1 Jornadas Mundiais da Juventude

Durante a infância e até à adolescência fui educada e fui feliz num colégio católico, feminino, liderado por irmãs franciscanas, hoje salesianas, onde Cerejeira, anos antes de eu nascer, mas no tempo da minha mãe, e por ser necessária a extensão das instalações, havia ido abençoar a primeira pedra do pavilhão novo. Está tudo dito.

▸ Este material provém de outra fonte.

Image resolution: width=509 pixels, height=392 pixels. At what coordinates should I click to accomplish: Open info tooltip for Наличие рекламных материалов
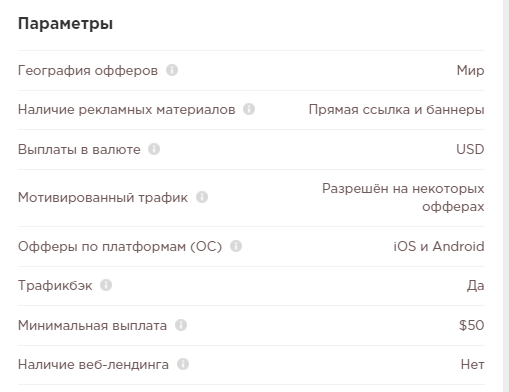(x=249, y=109)
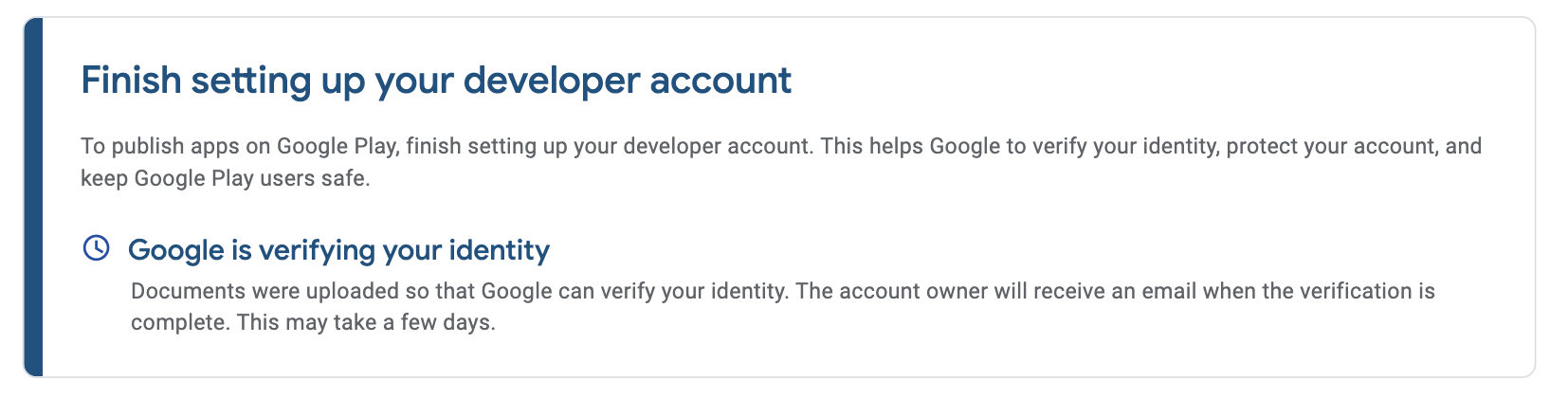Open the 'Google is verifying your identity' item

click(x=338, y=250)
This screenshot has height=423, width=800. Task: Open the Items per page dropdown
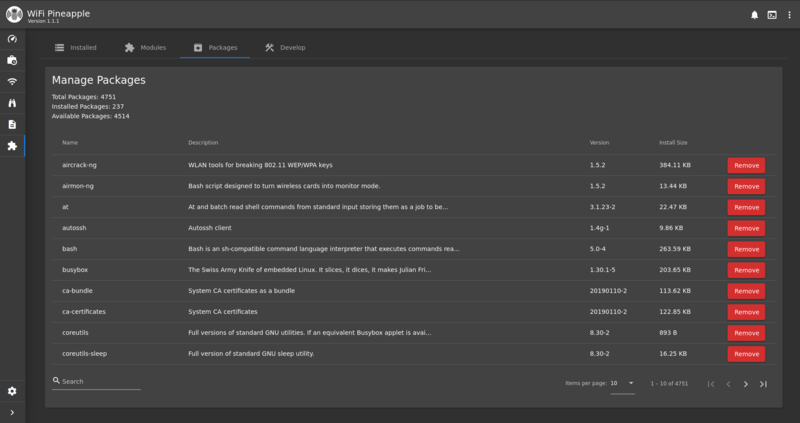click(x=622, y=383)
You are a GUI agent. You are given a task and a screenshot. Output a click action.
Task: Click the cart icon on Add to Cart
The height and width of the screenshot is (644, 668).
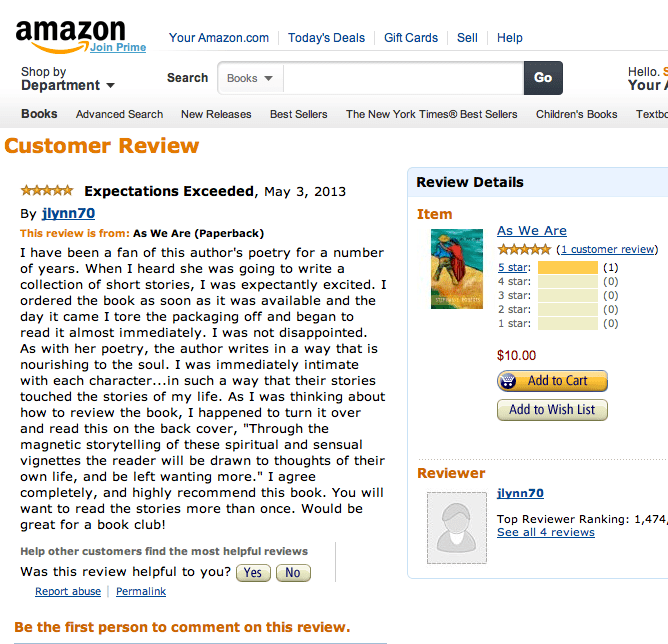[511, 381]
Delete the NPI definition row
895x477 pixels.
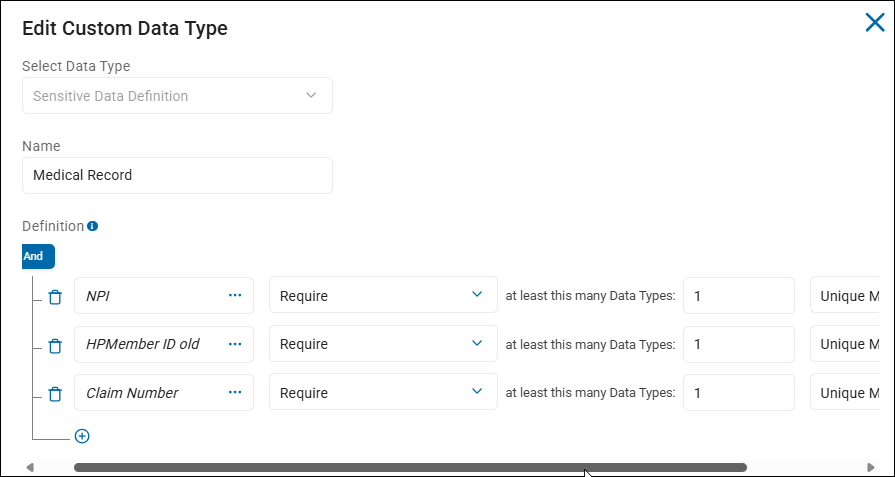click(56, 296)
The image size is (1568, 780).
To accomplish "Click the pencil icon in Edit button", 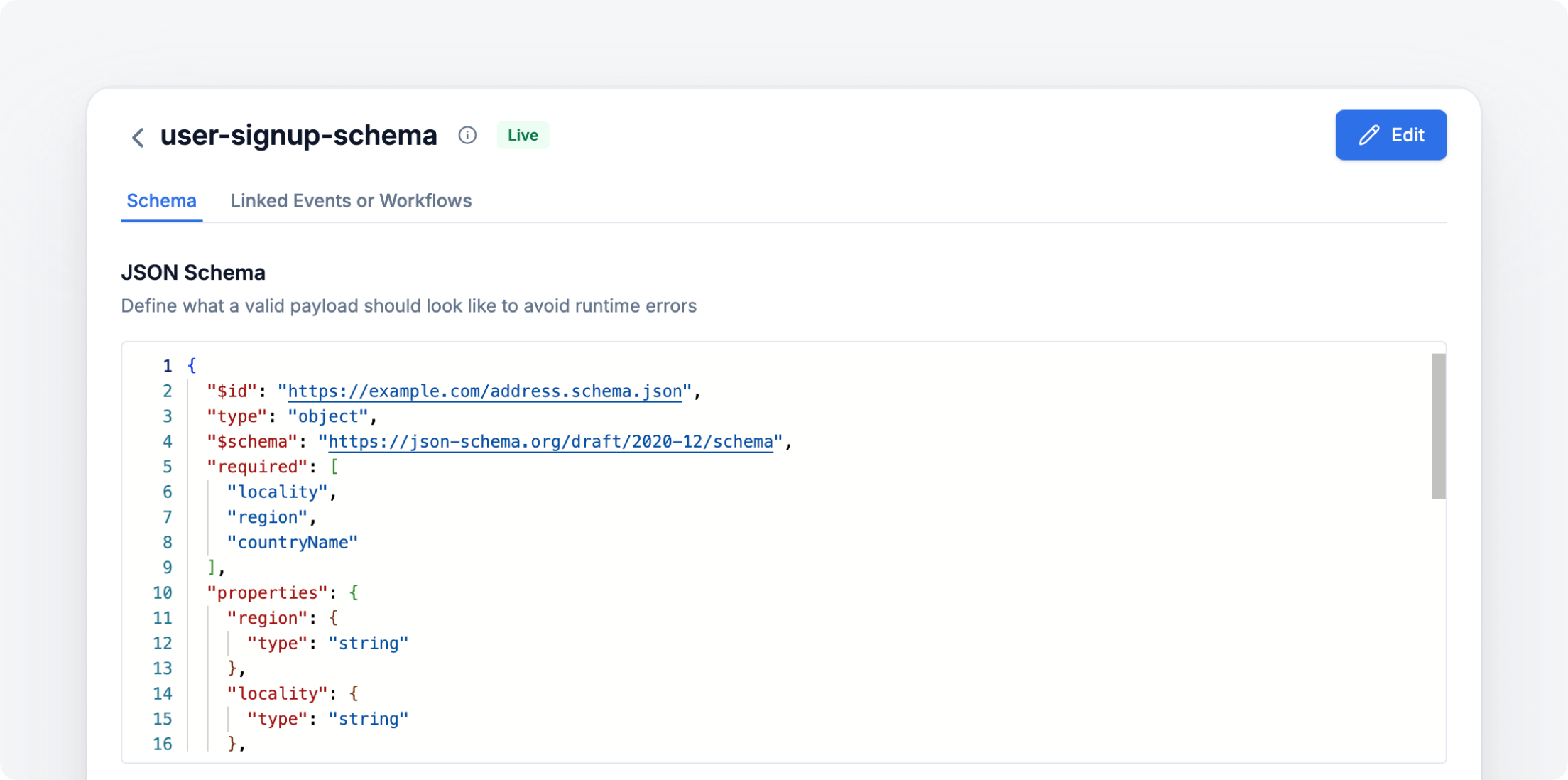I will pos(1368,135).
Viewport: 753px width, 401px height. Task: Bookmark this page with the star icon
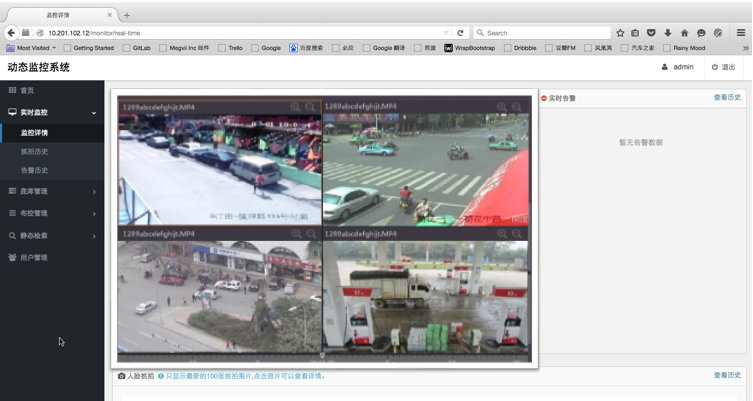tap(620, 33)
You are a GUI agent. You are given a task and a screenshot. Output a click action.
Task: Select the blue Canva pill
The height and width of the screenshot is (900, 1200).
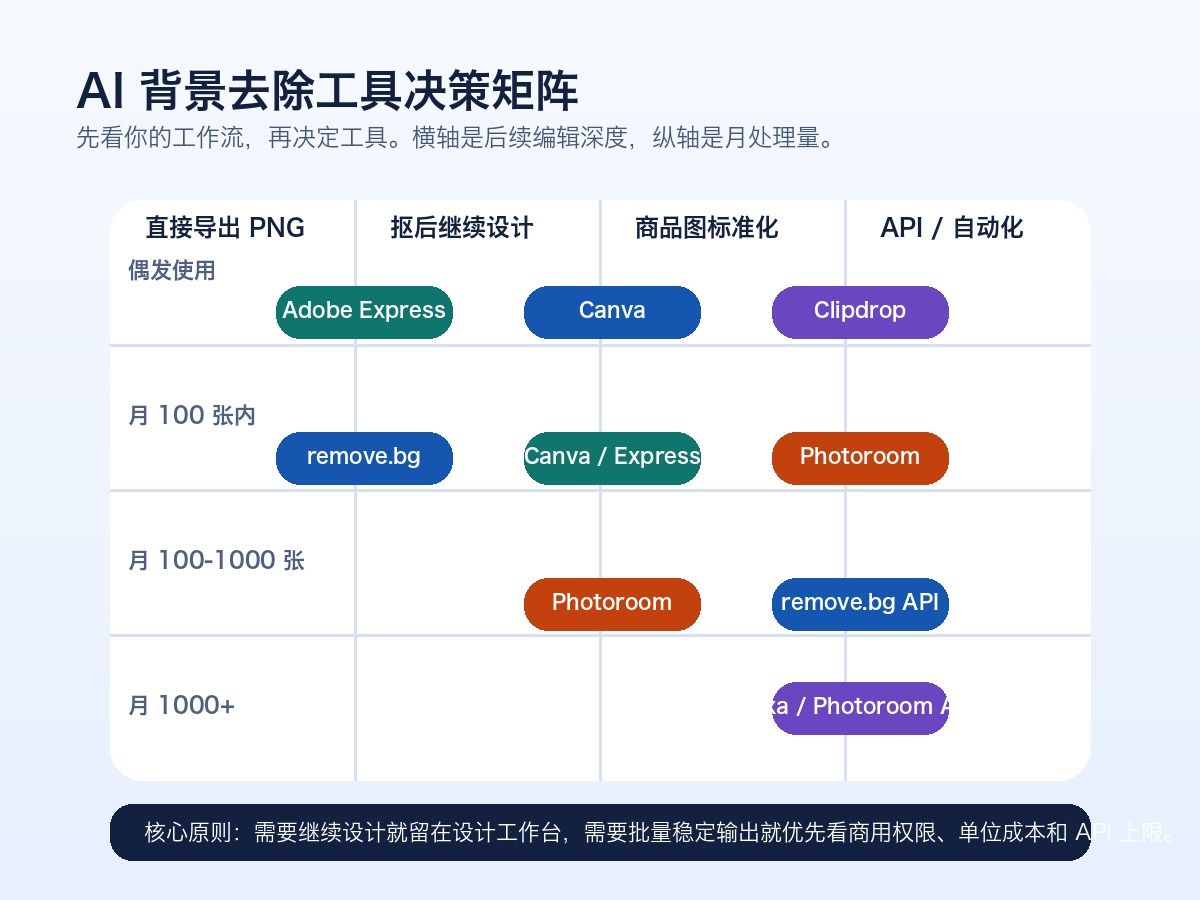click(x=612, y=311)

Por oposição, em casa, um lugar agora dito inter-geracional, mas para mim apenas a casa da minha família, não havia religião que chegasse à porta. Vade retro. A minha avó, revolucionária discreta e herdeira do socialismo utópico oitocentista, queria o fim da pobreza e a liberdade da democracia com a mão férrea da moral. Isto para não falar nas suas maravilhosas contradições onde se aprendia a fazer a ponte entre os mundos: queria o fim da igreja sumptuária e ostensiva, mas enfiara a neta no mais católico dos colégios. E não sendo da igreja ditava à igreja a partir da sua sala de estar – nem era tanto o verbo querer que a definia, mas uma personalidade no modo imperativo de qualquer verbo.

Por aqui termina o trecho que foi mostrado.